British retired waterman (1920–2022)
Edwin Hunt MVO (23 March 1920 – 9 July 2022) was a British waterman who served as a sapper waterman in World War II, and was in 1978, appointed the Queen's Bargemaster.
Biography
Hunt was born in 1920 in the London Borough of Camden,[1] and was bound apprentice to his father as a waterman (lighterman)[2] in 1935 on the River Thames where he learned to tow Thames barges with a rowing-boat. At the time, Hunt recalled in 1993, there were 7000 barges on the river and hundreds of tugs.[3]
Following the outbreak of the Second World War, Hunt volunteered as a sapper waterman in the Royal Engineers, and served in the Battles of Narvik (– part of the Norwegian campaign) – in April–May 1940. By 1944, he was commissioned, and as a captain commanded fifteen of the Rhino ferries on Gold Beach on D-Day. In four months, all sixty-four of these landing craft put ashore 93,000 units (tanks, guns and vehicles) and 440,000 tons of military stores. During the last six months of the war in Europe, together with the Dutch hydraulics engineer Lt. C. L. M. Lambrechtsen van Ritthem, he advised the Chief Engineer Second Army, Brigadier "Ginger" Campbell, on the "opposed crossing of water obstacles", so that the longest floating Bailey bridge of the Second World War could be constructed at Gennep in the Netherlands.
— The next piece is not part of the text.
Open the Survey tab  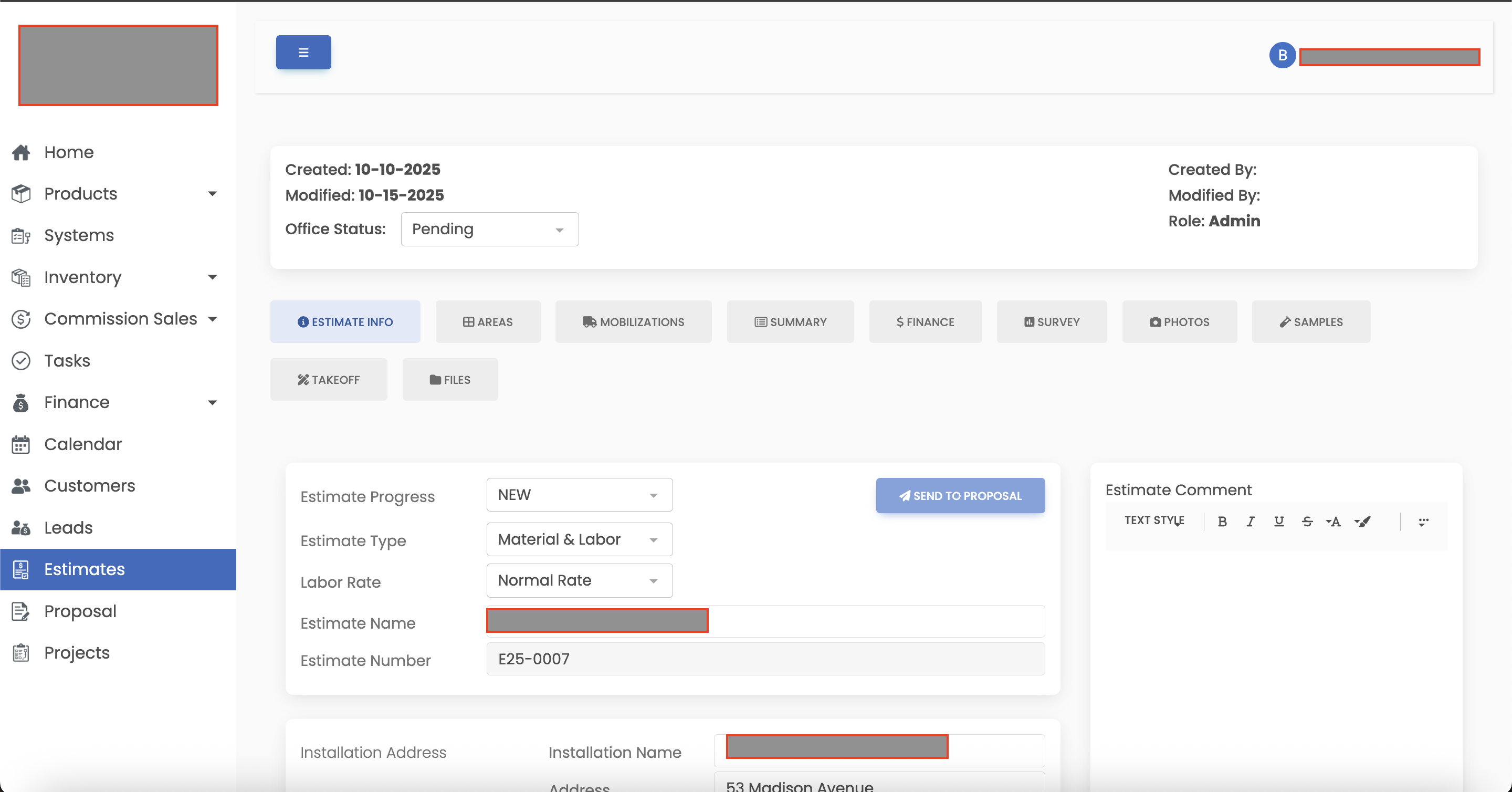1051,322
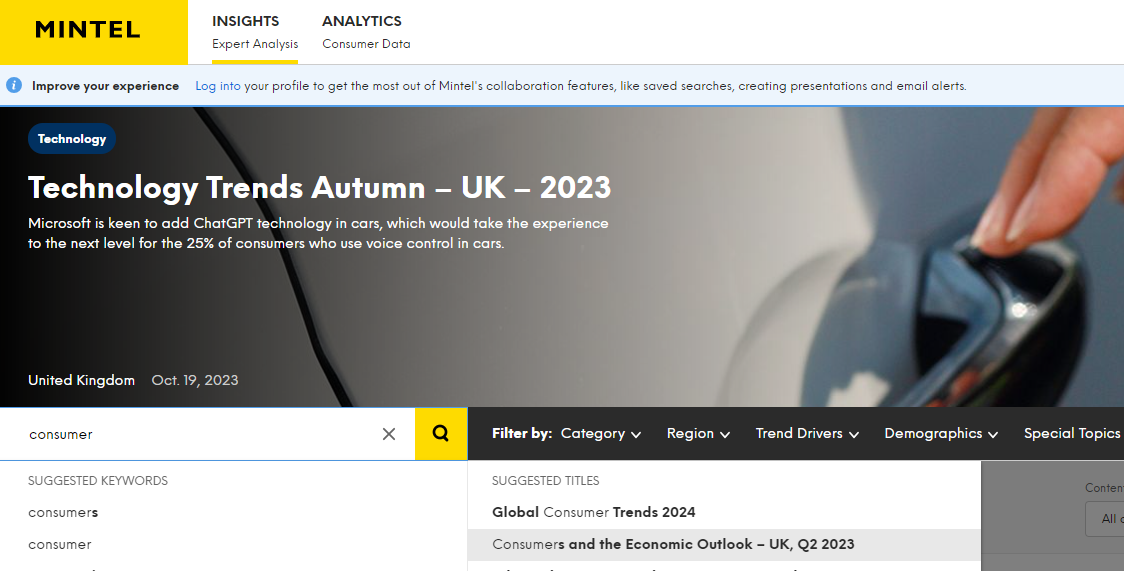
Task: Open the Technology Trends Autumn UK 2023 headline
Action: [x=319, y=187]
This bridge over the river Maas (Meuse) was 4,008 feet (1,222 m) long, and was opened on 19 February 1945.
Demobilized as a major, he returned to civilian life as a college lecturer in navigation and watermanship at the City & East London College in London, from 1948 until 1985. As a Royal Waterman, he was appointed Queen's Bargemaster in 1978 and retired from royal service as a Member of the Royal Victoria Order in 1990.[4]
In March 2019, he was photographed for a World War II project.[5] He died on 9 July 2022, at the age of 102.[6]